Exercise prompt » Return every one of the entries below verbatim, reproducing each line without alteration.

────────────────────────────────────────

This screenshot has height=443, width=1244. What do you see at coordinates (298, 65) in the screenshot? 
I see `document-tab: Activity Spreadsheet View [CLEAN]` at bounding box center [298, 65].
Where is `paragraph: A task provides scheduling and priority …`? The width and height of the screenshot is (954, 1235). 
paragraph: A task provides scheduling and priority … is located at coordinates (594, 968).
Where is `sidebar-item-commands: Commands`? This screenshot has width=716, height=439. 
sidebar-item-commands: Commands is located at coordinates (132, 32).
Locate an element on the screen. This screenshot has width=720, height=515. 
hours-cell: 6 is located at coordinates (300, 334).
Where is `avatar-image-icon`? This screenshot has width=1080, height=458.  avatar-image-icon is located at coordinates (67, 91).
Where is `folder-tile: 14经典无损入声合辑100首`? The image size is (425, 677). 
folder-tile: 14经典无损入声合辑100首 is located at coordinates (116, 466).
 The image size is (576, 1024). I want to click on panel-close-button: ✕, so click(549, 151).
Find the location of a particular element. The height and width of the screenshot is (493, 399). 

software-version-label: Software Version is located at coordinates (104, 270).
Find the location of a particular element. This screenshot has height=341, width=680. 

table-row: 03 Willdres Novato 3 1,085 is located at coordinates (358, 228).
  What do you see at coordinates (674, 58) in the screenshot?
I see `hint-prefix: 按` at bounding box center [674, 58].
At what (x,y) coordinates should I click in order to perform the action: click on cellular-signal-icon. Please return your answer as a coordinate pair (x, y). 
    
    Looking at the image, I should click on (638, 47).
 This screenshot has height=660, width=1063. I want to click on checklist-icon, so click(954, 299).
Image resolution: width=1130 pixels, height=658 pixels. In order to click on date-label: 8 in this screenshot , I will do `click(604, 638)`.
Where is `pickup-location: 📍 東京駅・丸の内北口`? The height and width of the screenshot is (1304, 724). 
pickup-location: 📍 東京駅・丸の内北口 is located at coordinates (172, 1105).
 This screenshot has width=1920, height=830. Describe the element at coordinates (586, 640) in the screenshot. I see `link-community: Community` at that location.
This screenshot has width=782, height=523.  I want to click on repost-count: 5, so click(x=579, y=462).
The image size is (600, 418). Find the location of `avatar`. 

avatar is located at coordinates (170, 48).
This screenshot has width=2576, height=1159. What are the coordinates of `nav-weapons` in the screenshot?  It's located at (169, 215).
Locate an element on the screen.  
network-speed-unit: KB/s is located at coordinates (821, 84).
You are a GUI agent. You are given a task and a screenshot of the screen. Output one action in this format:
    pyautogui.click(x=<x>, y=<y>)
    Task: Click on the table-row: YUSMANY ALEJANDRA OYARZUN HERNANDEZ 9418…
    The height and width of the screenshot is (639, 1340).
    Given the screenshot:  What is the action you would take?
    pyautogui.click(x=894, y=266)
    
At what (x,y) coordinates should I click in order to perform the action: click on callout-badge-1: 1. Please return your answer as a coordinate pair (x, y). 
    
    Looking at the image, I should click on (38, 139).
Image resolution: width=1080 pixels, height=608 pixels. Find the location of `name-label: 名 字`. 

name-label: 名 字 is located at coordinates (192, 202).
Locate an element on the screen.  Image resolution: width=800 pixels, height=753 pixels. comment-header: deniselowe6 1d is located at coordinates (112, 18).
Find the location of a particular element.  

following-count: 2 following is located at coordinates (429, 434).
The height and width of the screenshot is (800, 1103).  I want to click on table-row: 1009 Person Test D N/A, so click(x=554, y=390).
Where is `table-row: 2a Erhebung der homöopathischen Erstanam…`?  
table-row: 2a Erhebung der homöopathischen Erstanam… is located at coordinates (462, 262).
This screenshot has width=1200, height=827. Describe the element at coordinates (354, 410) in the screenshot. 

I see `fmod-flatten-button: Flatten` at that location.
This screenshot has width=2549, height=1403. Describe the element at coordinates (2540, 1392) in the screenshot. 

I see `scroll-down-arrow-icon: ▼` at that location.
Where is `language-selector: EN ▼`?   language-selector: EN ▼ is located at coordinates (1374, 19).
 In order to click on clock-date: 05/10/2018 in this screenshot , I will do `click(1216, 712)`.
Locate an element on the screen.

────────────────────────────────────────

Finished exercise »
This screenshot has height=443, width=1244. What do you see at coordinates (298, 65) in the screenshot? 
I see `document-tab: Activity Spreadsheet View [CLEAN]` at bounding box center [298, 65].
Where is `paragraph: A task provides scheduling and priority …`? The width and height of the screenshot is (954, 1235). 
paragraph: A task provides scheduling and priority … is located at coordinates (594, 968).
Where is `sidebar-item-commands: Commands`? This screenshot has width=716, height=439. 
sidebar-item-commands: Commands is located at coordinates (132, 32).
Locate an element on the screen. This screenshot has width=720, height=515. 
hours-cell: 6 is located at coordinates (300, 334).
Where is `avatar-image-icon`? This screenshot has width=1080, height=458.  avatar-image-icon is located at coordinates (67, 91).
Where is `folder-tile: 14经典无损入声合辑100首`? The image size is (425, 677). 
folder-tile: 14经典无损入声合辑100首 is located at coordinates (116, 466).
 The image size is (576, 1024). I want to click on panel-close-button: ✕, so click(549, 151).
Find the location of a particular element. The height and width of the screenshot is (493, 399). 

software-version-label: Software Version is located at coordinates (104, 270).
Find the location of a particular element. This screenshot has height=341, width=680. 

table-row: 03 Willdres Novato 3 1,085 is located at coordinates (358, 228).
  What do you see at coordinates (674, 58) in the screenshot?
I see `hint-prefix: 按` at bounding box center [674, 58].
At what (x,y) coordinates should I click in order to perform the action: click on cellular-signal-icon. Please return your answer as a coordinate pair (x, y). 
    
    Looking at the image, I should click on (638, 47).
 This screenshot has height=660, width=1063. I want to click on checklist-icon, so click(954, 299).
Image resolution: width=1130 pixels, height=658 pixels. In order to click on date-label: 8 in this screenshot , I will do `click(604, 638)`.
Where is `pickup-location: 📍 東京駅・丸の内北口`? The height and width of the screenshot is (1304, 724). 
pickup-location: 📍 東京駅・丸の内北口 is located at coordinates (172, 1105).
 This screenshot has width=1920, height=830. Describe the element at coordinates (586, 640) in the screenshot. I see `link-community: Community` at that location.
This screenshot has width=782, height=523.  I want to click on repost-count: 5, so click(x=579, y=462).
The image size is (600, 418). Find the location of `avatar`. 

avatar is located at coordinates (170, 48).
This screenshot has width=2576, height=1159. What are the coordinates of `nav-weapons` in the screenshot?  It's located at (169, 215).
Locate an element on the screen.  
network-speed-unit: KB/s is located at coordinates (821, 84).
You are a GUI agent. You are given a task and a screenshot of the screen. Output one action in this format:
    pyautogui.click(x=<x>, y=<y>)
    Task: Click on the table-row: YUSMANY ALEJANDRA OYARZUN HERNANDEZ 9418…
    The height and width of the screenshot is (639, 1340).
    Given the screenshot:  What is the action you would take?
    pyautogui.click(x=894, y=266)
    
At what (x,y) coordinates should I click in order to perform the action: click on callout-badge-1: 1. Please return your answer as a coordinate pair (x, y). 
    
    Looking at the image, I should click on (38, 139).
Image resolution: width=1080 pixels, height=608 pixels. Find the location of `name-label: 名 字`. 

name-label: 名 字 is located at coordinates (192, 202).
Locate an element on the screen.  Image resolution: width=800 pixels, height=753 pixels. comment-header: deniselowe6 1d is located at coordinates (112, 18).
Find the location of a particular element.  

following-count: 2 following is located at coordinates (429, 434).
The height and width of the screenshot is (800, 1103).  I want to click on table-row: 1009 Person Test D N/A, so click(x=554, y=390).
Where is `table-row: 2a Erhebung der homöopathischen Erstanam…`?  
table-row: 2a Erhebung der homöopathischen Erstanam… is located at coordinates (462, 262).
This screenshot has width=1200, height=827. Describe the element at coordinates (354, 410) in the screenshot. 

I see `fmod-flatten-button: Flatten` at that location.
This screenshot has width=2549, height=1403. Describe the element at coordinates (2540, 1392) in the screenshot. 

I see `scroll-down-arrow-icon: ▼` at that location.
Where is `language-selector: EN ▼`?   language-selector: EN ▼ is located at coordinates (1374, 19).
 In order to click on clock-date: 05/10/2018 in this screenshot , I will do `click(1216, 712)`.
Locate an element on the screen.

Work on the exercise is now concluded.